Is there ever any provision for outside mediation in the negotiations? or is it always just NegCom and AMPTP?
PS: small typo “approve on” should be “improve on.”
Ugo:
Thanks. That’s a “thinko”.
Craig,
How closely are WGA/SAG watching the current ACTRA “strike” in Canada? They are asking for %50 residuals on new media (which seems very high, even for a starting point). Rumours are some Hollywood Execs are watching over the shoulders of the Producers Union. Do unions in other countries ever influence those in the US?
Nick
Joshua:
True but they might as well.
Not only does SAG work a little bit differently from Los Angeles to New York but I recently just learned the hard way that’s even more screwy in Florida.
I feel a bit gunshy. I recall the simple threat of a strike leading to the explosion of Reality TV. Perhaps that’s oversimplifying. But it certainly felt that way at the time.

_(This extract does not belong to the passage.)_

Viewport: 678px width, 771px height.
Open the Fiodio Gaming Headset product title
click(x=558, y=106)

And although “to strike or not to strike” is a long way down the road, I wonder if a strike has ever gone to vote and then been voted down by the membership. Because I can’t help but think, if it goes to a vote it will happen, regardless of the issues. And that bugs me. Working writers make up a small percentage of the guild membership. And there is a perception that those members who currently make their money outside the Hollywood system have nothing to lose by voting for a strike.
Thanks for breaking it down Craig. My feeling has been that there’s going to be a punt, since nobody knows what the economic model for downloads will be. Ultimately, I see some subscriber based system, like cable TV, coming available, where you pay X dollars per month for unlimited access to content provided by a company. The way it’s set up now reminds me of how companies first tried to charge for internet access by the hour, before realizing a flat fee was the way to go. We ultimate won’t pay per download, but for access to a provider’s library or catalog. But until we see the numbers, who knows what to ask for?

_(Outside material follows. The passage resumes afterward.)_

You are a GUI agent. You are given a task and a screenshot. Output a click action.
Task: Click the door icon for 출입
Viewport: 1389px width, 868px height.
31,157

I’m seriously in awe of the WGA logo. The eagle is holding a scroll of some sort in its right claw but what’s this thing it’s holding in its left claw?
So is there any chance the WGA and/or SAG will (I hate using this term) “reach out” to the DGA to form an alliance with them? If they’re in a position to undermine efforts of the other two guilds, does it make sense to try to get them not to do that?
Susan
NetFlix just started a new service where you get X hours per month of online movie-watching in addition to DVDs, based on your level of service (i.e., the 1-disc-at-a-time service gives you 6 hours per month, the 3-disc service gives you something like 20 hours, etc.).
You could watch a movie for 30 minutes, decide it sucks, switch to a different one, and watch that for 90 minutes. You’ve used up 2 hours of your allotment for the month.
I have no idea how that model affects residuals. But there must be some sort of agreement, because it’s in place already (although it hasn’t been rolled out to all NetFlix subscribers yet).
Thank you so much for this information, Craig. From someone way out on the parameter, it’s nice to know how the world that I aspire to belong to is presently being shaped.
I know you strove to keep political opinions out of your recap, but what would you say is the crux of the breakdown each negotiation period? Greed? Power? Fear of change?
I was wondering how does this affect writing for the web at the moment before October 31st?
I know there were arguments over the web content of Jericho and Battlestar Galactica? There’s probably other shows as well right..?
I’m trying to figure out why the movie studios etc haven’t gotten on the web and made their versions of Lonelygirl15? Is it to do with paying writers and these WGA negotiations??
I’m trying to figure everything out because I’m writing a series of posts about web series at my own screenwriting blog :)
Just another silly question. Under U.S. labor law, does the WGA have to go out on an open-ended strike? Here in the UK, unions have had success going with series of one and two day strikes (like with the recent threatened British Airways cabin crew strike).
Obviously, a day won’t make any difference but a week during the fall TV production season would hurt a lot.
Kevin:
Not at all a silly question. The WGA can call a strike and enforce a strike for as long as it wishes. Even for a day.
The companies can’t be counted on to not subsequently lock the union out, but there’s nothing that says you have to strike until a deal is hammered out.
Ah. Thanks. I work part time for the post office over here and we’ve gone out a handful of times since I started (including two fairly lengthy wildcat strikes). I realize our situations are completely different but best of luck with negotiations. Going out is always a tense, tense time (though almost always for the best.)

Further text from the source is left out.